Une délégation problématique
Portons cette analogie un peu plus loin qu’elle n’a probablement jamais été destinée à aller: si vous étiez un éleveur et que votre fournisseur vous vendait un foin contenant des aiguilles, accepteriez-vous l’excuse que d’accord, il y en a, mais ce foin est au moins à 99% dépourvu d’aiguilles, ou même à 99,9%? Et si ce marchand de foin vous assurait que les aiguilles n’ont pas été placées là dans un but malveillant, mais qu’elles sont plutôt un effet secondaire malencontreux d’un processus de tri du foin mécanisé extrêmement efficace par ailleurs? Eh bien peut-être accepteriez-vous cet argument, si vous accordiez davantage de valeur à l’obtention d’un foin bon marché à grande échelle qu’au bien-être de vos vaches. En revanche vous protesteriez sans doute plus énergiquement si vous trouviez une aiguille dans les céréales de votre enfant.
Et c’est là que nous revenons à l’argument de Bridle. Les vidéos YouTube Kids illustrent l’occurrence où des gosses trouvent des aiguilles dans leurs céréales et évidemment, c’est un scandale. Mais ce qui est encore plus scandaleux, c’est que nous confions de plus en plus d’aspects de nos vies à des algorithmes du genre de ceux qui n’ont pas été capables de filtrer les aiguilles dans les cornflakes. Les entreprises technologiques veulent que nous traitions ces mésaventures comme des incidents rares et isolés, à diagnostiquer et à gérer au cas par cas. Elles vont engager 3.000 salariés mal payés pour surveiller les vidéos live afin d'éviter la diffusion de meurtres en ligne, ou 10.000 contractuels sous-payés pour vérifier que les publicités sont exemptes d'ingérence électorale étrangère —pendant que le reste des machines continuera à carburer à toute vapeur.
Doit mieux faire
Il y a un moment où il nous faut prendre du recul, considérer le système dans son ensemble et nous demander si nous sommes prêts à accepter ces avantages au prix de contrôles qualité bâclés. Parce qu’il apparaît de plus en plus évident que les systèmes à l’échelle de ceux que nos plus grandes entreprises technologiques ont créés sont, comme l’a récemment affirmé ma collègue April Glaser, trop vastes pour être contrôlés de manière efficace. Toutes leurs affaires sont bâties sur le postulat que les algorithmes sont capables de prendre des décisions à une échelle et à une vitesse que les humains ne pourront jamais égaler. Aujourd’hui elles s’engagent à régler les failles de ces algorithmes en plaçant quelques contractuels ici et là. Ça ne colle pas.

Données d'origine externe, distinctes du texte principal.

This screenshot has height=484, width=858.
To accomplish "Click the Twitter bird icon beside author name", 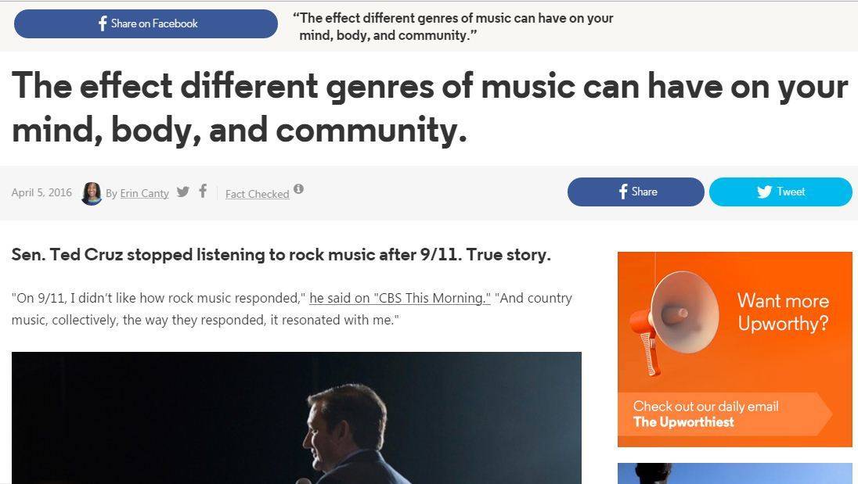I will click(182, 192).
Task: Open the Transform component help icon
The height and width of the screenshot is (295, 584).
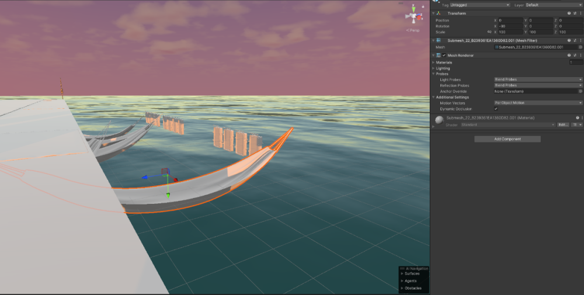Action: (x=569, y=13)
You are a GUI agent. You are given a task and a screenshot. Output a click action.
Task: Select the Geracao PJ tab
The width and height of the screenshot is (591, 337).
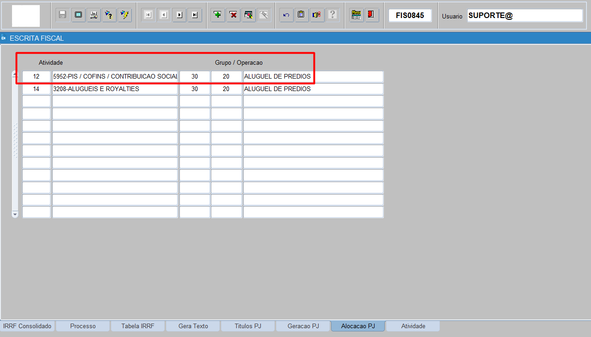[303, 326]
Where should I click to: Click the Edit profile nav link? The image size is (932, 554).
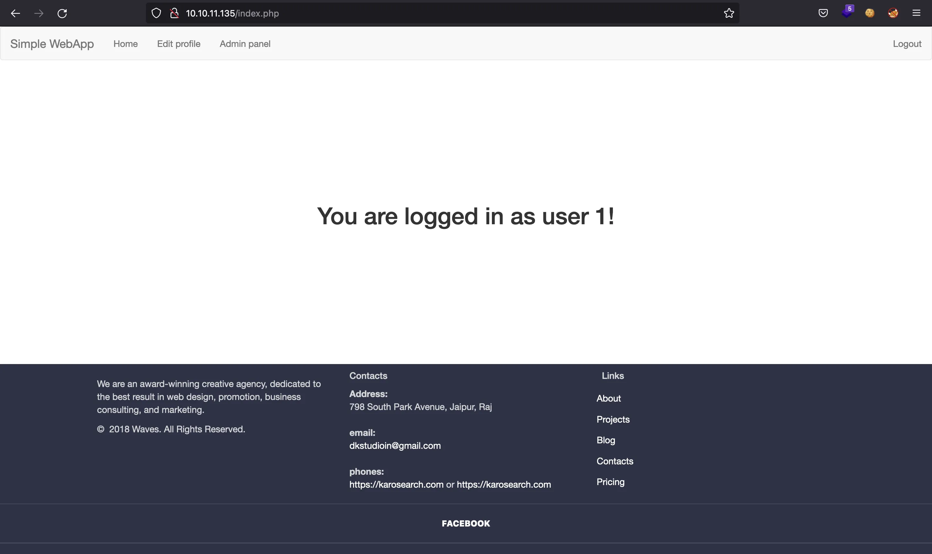point(179,44)
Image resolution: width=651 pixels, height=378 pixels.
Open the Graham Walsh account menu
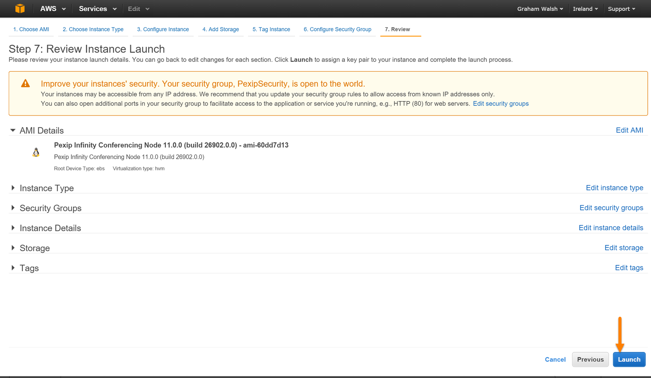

Google, Facebook et leurs concurrents ont construit des entreprises au succès phénoménal, en partie en gagnant notre confiance. Pas notre confiance absolue, peut-être, mais suffisamment pour que la grande majorité d’entre nous choisissions de laisser ces entreprises surveiller pratiquement chacun de nos faits et gestes en ligne et en garder des traces. Et à présent, elles courent le danger de perdre cette confiance. Certains signes montrent qu’elles commencent à reconnaître la gravité du problème. Mais pour l’instant, rien n’indique qu’il existe une solution.